A wolf in Sheep's clothing

I was going to write a little more specifically about a follow up to the industrial agriculture post I put up last time and I will but, I also want to focus on and tie it into our general economic tradition in this country. That of capitalism and commodification and marketisation and GDP and all things like this that oppose an organisation of society founded on broad spectrum people based development. Some of this will follow in later posts - I try not to write posts that are too long so some things will have to wait.

I’ll start with something that has been burning away in me for a while now really. The current Labour party and the inequalities they seem desperate to develop. Quite how they have the audacity to call themselves a Labour party, I do not know. The labour movement was founded on the principles of trade unionism, votes and rights for people, a centre left, socialist movement. I understand that in their early years they sought to re-nationalise some of the major industries and place back into “common ownership” the “means of production”. From this, I take, that it sought to ensure that ALL people, regardless of their social standing, had an opportunity to enter the workforce and provide a voice for everyone in society. The labour party’s own page along with a wiki entry has some information on this if you’re interested.

So, now, today, we find that they have, in their current incarnation sought to remove benefits from some of the poorest in society and are saying, in this Guardian article that red tape and regulation are a “boot on the neck of business” and they’re seeking further deregulation and more risk to enable economic growth. Their own impact assessment notes that the benefit cuts will push a further 250,000 people and 50,000 children into poverty. At a time when, according to the respected Joseph Rowntree Foundation, 14.3 million people (more than 1 in 5) and 4.3 million of them children, are living in poverty in the UK. I seem to remember that deregulation was exactly what got us to the last financial crash in 2008 and as far as I can tell, pretty much every economic melt down that has happened before or since. Because they have removed regulation and allowed betting, hedging and all other forms of gambling on and with people’s hard earned, hard saved cash. These crashes though mainly seem to penalise those who did not cause them. The wealthy benefit hugely. Anyone who has seen the film The Big Short, will know what I mean. Similarly in the case of the recent Brexit deal when the former MP Jacog Rees-Mogg made several million pounds by essentially betting against the fortunes of the UK economy as an outcome of the process, the rich benefit. Not the rest of us. The Big Short may, in part, be a work of fiction (based on fact) but so too is the guise under which the population are told that our GDP based economics, work and that the growth this will deliver, will help them to achieve more and to be more. It simply isn’t. 4.3 million starving UK children and the exponential growth in foodbanks will tell you that. Deregulation is not in our interests. The market cannot decide what’s best when people’s greed and corruption lie at its heart.

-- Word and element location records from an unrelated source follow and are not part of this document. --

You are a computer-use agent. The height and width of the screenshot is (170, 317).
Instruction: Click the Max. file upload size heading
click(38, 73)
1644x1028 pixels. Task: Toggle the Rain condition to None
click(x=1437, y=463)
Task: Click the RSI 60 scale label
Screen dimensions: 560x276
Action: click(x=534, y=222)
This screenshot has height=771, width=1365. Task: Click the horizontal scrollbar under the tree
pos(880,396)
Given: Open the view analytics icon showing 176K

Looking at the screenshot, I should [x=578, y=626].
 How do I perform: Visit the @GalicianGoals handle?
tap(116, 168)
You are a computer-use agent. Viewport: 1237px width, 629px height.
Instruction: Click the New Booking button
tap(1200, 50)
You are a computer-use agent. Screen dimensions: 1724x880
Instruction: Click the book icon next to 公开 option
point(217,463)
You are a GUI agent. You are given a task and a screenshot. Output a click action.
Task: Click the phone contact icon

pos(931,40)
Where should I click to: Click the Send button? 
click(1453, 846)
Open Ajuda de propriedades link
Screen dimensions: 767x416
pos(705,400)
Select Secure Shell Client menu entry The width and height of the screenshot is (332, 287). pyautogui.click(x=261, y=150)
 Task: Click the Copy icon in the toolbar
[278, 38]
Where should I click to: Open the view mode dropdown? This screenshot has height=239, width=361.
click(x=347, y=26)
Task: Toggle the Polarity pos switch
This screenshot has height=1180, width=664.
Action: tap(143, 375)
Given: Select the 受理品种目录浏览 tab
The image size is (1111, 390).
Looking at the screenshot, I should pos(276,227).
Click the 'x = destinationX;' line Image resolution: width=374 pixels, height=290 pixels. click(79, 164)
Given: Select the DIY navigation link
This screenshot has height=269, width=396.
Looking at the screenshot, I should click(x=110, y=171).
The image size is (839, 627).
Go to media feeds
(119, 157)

Recently the UNITE union suspended the membership of one of the Labour MP’s because labour were not “defending working people”. This all says to me that the Labour party as we knew it, is dead. The hapless Keir Starmer is leading a party that does not know what it stands for other than energising and feeding the economy. Again, the economy is not a thing to be nurtured, fed, valued. People are. This element for me highlights the tradition in the west of economics. Money. Growth. Anything, often including war, to secure more. More assets. More Cash. More growth. More minerals. More oil. Just, more. Whatever it is, we must have more of it. Capitalism I think though, has, like this incarnation of the labour party, run its course. As Sir Das Gupta states in his 2021 report on the Economics of Biodiversity “The contemporary practice of using gross domestic product (GDP) to judge economic performance is based on a faulty application of economics”. And this is from a leading economist, commissioned by the UK government. He goes on to say, in the final line of the report “The fault is not in economics; it lies in the way we have chosen to practise it”. Although a report based primarily around biodiversity and Payments for Ecosystem Services (PES), this statement rings true for how governments co-ordinate and manage our economies. People and planet are forgotten in order to stoke the fires of economic growth - leaving the planet quite literally burning. Poverty is a political choice. Cutting benefits instead of reforming taxation is a political choice. Homelessness - as we saw during Covid when it was almost ended overnight - is a political choice. This government is choosing the same, faulty path. They do not seek to benefit people.

Any nation, let alone the 5th or 6th wealthiest (by the measure of GDP that is) that has one fifth of its population living in poverty, and continues with the same economic policies that brought it to that point, is negligent and frankly criminal. The current governing body are now indeed a labour party, one focused on extracting as much labour from the population as possible in the hope of achieving some economic hegemony that delivers a nirvana, an orgy of financial power and accumulation that somehow transforms mere mortals into ethereal, untouchable capital, like a digital currency based deity. This isn’t in the interests of the general public. How can it be when so many of them have so very little? This view for them is out of sight. Labour has lost all perspective of the people it is supposed to serve and has mutated into a second, perhaps more menacing branch of the conservative movement. More menacing because people believe it is going to deliver something different - a wolf in sheep's clothing.